O gestor tranqüilo
Confiante que o Brasil está protegido da crise, o economista Gustavo Franco rejeita a ameaça de uma bolha de crédito
Rita Tavares e Luís Eduardo Leal
À frente da gestora de recursos Rio Bravo, o ex-presidente do Banco Central Gustavo Franco olha com tranqüilidade a crise nos Estados Unidos. “O curioso é que não só o Brasil está imune ou bastante protegido da crise. Também vale para o resto da periferia”, diz, com a voz pausada. Está também muito otimista com o futuro e acredita que o Brasil ingressou em novo patamar, que será coroado pela concessão do grau de investimento pelas agências de risco. Ele explicou suas expectativas em entrevista a Estadão Investimentos:
No final dos anos 90, o mundo e, consequentemente, o Brasil enfrentaram uma sucessão de crises, a asiática, a da Rússia, a do fundo LTCM nos Estados Unidos e, por fim, a crise argentina. Nas duas primeiras, o senhor estava no comando do Banco Central e foi um dos negociadores de um pacote de ajuda com o FMI recorde, de US$ 41 bilhões. A atual crise de crédito, que começou nos EUA e se espalhou por outros países, é menos nociva?
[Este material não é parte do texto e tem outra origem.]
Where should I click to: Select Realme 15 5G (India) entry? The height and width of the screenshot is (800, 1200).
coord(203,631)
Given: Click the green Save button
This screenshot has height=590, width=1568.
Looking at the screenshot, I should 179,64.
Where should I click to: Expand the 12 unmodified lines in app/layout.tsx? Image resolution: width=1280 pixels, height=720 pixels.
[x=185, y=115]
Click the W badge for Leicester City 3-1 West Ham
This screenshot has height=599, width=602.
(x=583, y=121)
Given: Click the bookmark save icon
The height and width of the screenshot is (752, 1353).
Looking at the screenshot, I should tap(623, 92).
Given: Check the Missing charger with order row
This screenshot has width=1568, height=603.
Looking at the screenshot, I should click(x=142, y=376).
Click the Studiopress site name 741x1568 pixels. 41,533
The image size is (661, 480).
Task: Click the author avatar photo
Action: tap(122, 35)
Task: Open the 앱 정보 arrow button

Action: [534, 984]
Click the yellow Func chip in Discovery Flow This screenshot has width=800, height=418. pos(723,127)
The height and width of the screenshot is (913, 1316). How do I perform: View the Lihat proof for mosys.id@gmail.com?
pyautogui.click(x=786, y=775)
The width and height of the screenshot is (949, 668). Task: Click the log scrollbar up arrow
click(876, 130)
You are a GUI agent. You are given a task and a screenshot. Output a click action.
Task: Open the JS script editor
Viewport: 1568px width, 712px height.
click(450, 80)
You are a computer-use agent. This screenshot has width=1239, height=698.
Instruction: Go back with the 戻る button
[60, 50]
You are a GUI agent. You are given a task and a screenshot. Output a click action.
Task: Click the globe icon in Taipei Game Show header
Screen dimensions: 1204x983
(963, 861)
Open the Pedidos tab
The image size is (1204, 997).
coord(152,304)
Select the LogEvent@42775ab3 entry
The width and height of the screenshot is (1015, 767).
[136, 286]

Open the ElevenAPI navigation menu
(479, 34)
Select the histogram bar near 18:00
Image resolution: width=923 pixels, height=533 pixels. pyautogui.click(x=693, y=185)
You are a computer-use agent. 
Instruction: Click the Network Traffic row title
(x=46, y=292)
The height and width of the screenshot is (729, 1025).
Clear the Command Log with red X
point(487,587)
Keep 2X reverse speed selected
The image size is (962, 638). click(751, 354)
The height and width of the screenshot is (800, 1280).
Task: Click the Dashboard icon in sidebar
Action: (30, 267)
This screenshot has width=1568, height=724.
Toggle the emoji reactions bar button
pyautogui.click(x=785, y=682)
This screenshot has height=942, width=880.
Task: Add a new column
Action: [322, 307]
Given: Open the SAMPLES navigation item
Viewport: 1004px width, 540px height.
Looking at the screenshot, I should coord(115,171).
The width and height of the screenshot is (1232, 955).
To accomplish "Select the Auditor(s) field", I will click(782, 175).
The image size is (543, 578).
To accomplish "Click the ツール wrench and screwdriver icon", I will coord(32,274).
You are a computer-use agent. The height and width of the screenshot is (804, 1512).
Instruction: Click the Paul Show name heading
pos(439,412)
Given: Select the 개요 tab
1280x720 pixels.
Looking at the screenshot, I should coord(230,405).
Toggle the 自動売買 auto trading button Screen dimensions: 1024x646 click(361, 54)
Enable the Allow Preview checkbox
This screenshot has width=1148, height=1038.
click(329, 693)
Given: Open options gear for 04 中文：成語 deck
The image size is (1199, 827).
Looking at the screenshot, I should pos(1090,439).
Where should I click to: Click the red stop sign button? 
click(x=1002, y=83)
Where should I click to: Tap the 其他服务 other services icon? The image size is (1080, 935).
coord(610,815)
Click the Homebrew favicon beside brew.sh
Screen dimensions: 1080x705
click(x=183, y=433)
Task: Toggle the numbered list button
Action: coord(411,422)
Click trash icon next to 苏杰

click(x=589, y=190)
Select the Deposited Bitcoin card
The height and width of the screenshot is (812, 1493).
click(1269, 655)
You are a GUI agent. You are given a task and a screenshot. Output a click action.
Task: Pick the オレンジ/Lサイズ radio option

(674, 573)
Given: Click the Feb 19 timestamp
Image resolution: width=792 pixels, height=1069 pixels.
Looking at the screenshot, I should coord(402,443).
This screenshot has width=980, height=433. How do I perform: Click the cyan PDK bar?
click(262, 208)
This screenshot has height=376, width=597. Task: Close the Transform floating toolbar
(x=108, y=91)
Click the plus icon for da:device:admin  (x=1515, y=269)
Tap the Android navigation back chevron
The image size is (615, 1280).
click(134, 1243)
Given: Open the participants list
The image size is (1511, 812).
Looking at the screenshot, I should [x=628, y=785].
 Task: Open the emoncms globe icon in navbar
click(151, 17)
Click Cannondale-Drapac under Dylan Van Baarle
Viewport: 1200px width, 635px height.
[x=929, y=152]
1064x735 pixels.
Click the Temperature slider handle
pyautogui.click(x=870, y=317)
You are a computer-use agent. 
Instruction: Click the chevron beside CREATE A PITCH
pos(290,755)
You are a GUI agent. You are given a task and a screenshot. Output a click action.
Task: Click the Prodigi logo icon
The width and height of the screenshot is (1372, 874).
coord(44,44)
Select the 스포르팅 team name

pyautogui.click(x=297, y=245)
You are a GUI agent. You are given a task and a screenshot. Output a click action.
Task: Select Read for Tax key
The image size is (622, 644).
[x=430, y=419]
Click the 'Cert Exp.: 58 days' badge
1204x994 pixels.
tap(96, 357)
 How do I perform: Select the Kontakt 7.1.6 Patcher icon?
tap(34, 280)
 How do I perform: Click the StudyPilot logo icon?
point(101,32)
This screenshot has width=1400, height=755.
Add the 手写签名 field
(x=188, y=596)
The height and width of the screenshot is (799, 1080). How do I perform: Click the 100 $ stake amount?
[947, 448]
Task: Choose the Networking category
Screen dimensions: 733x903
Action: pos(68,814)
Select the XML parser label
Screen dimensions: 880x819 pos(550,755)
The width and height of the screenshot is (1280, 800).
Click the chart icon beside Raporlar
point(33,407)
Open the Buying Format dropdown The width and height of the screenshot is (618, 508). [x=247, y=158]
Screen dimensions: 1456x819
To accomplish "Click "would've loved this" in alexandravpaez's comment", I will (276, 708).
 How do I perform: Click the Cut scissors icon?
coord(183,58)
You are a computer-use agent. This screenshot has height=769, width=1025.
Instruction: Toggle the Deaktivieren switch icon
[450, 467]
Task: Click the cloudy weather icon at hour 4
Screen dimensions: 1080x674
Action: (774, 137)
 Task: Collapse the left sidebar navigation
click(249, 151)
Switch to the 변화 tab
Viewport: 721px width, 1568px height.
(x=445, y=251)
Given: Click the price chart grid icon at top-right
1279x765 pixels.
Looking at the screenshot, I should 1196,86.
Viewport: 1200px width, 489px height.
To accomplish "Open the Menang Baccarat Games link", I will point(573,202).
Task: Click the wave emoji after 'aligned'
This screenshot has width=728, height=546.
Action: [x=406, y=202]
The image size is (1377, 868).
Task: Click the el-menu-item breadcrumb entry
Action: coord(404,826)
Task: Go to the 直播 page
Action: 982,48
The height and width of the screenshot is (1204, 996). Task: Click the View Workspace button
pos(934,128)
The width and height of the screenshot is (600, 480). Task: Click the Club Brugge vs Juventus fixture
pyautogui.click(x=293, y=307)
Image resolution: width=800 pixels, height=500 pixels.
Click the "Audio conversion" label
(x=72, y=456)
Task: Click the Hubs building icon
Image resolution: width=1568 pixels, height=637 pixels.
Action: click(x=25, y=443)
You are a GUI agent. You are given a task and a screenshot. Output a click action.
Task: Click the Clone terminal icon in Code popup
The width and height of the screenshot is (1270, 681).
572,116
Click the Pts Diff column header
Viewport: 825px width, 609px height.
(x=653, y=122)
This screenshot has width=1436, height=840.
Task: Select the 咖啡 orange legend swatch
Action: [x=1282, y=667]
Acho que começa pelo país. O Brasil de 1997, 98 ainda estava muito próximo do País que tinha recém-abandonado a inflação e estava lidando ainda com muitas outras dificuldades domésticas. Depois dos dois primeiros anos do real, nós não tivemos complicação externa nenhuma. Ao contrário, foi um período parecido com esse agora, de bonança cambial, mas que para nos, do Banco Central, foi como a crise do subprime, (porque) eram os nossos bancos. Nós tivemos 120 liquidações entre 1994 e 97. Com o acordo com o Fundo, nós iniciamos o ano de 1999 com superávit primário recorde, onde permanecemos desde então. Não é porque eu fui governo, mas eu gosto de pensar que houve um trabalho cumulativo. O mundo não começou com o presidente Lula nem com o presidente Fernando Henrique Cardoso. Cada um fez sua parte em tornar o Brasil com uma economia mais robusta como ele é hoje. E essa é toda a diferença. E o curioso é que não é só o Brasil que está imune ou bastante protegido da crise. Também vale para o resto da periferia que assumiu uma expressão internacional diferente do que era naquele tempo.
Muitos economistas acreditam que a desaceleração ou recessão nos Estados Unidos ficará limitada a este ano, com recuperação no primeiro semestre de 2009. O senhor compartilha dessa avaliação?
Sim, compartilho. Acho que a maior parte dos analistas localiza a recuperação em algum momento no segundo semestre de 2008. A ver... independente disso, os efeitos aqui, exceto por alguma volatilidade no mercado, não serão muito relevantes. Quando um choque externo atinge o balanço de pagamentos [câmbio] e gera crise, a transmissão da recessão [da crise] é imediata e avassaladora. Quando não atinge, o impacto é muito pequeno. E o Brasil ainda é uma economia fechada. Era muito mais fechada em 1994, quando da crise mexicana e, naquela ocasião, o impacto foi zero. Ao contrário, com os efeitos expansionistas do Plano Real, o Brasil teve superaquecimento no primeiro semestre de 95 e tivemos de fazer um pacote para arrefecer a economia. Então, 1994 lembra um pouco agora, sendo que o Brasil é hoje uma economia mais aberta para Europa e China do que era para os Estados Unidos, que perderam participação no comércio exterior brasileiro. E os elementos que têm impulsionado o crescimento brasileiro são predominantemente ligados ao crédito e não vejo como eles possam ser atingidos pela turbulência internacional.
Neste início de 2008, os indicadores de crédito mostraram expansão incomum para a época. Não há risco de estarmos montando uma bolha insustentável?
Acho que não. A experiência de 1994-95 é importante porque, no limiar do real, os indicadores também mostravam crescimento do crédito [consumo e veículos], mas quem concedia crédito não eram instituições capitalizadas. Agora, o sistema está ultra capitalizado. O dinheiro dos IPOs fez que, na média, as instituições que se capitalizaram ficassem com índice de Basiléia de 30% a 40%. Então, eu não vejo sinal de bolha.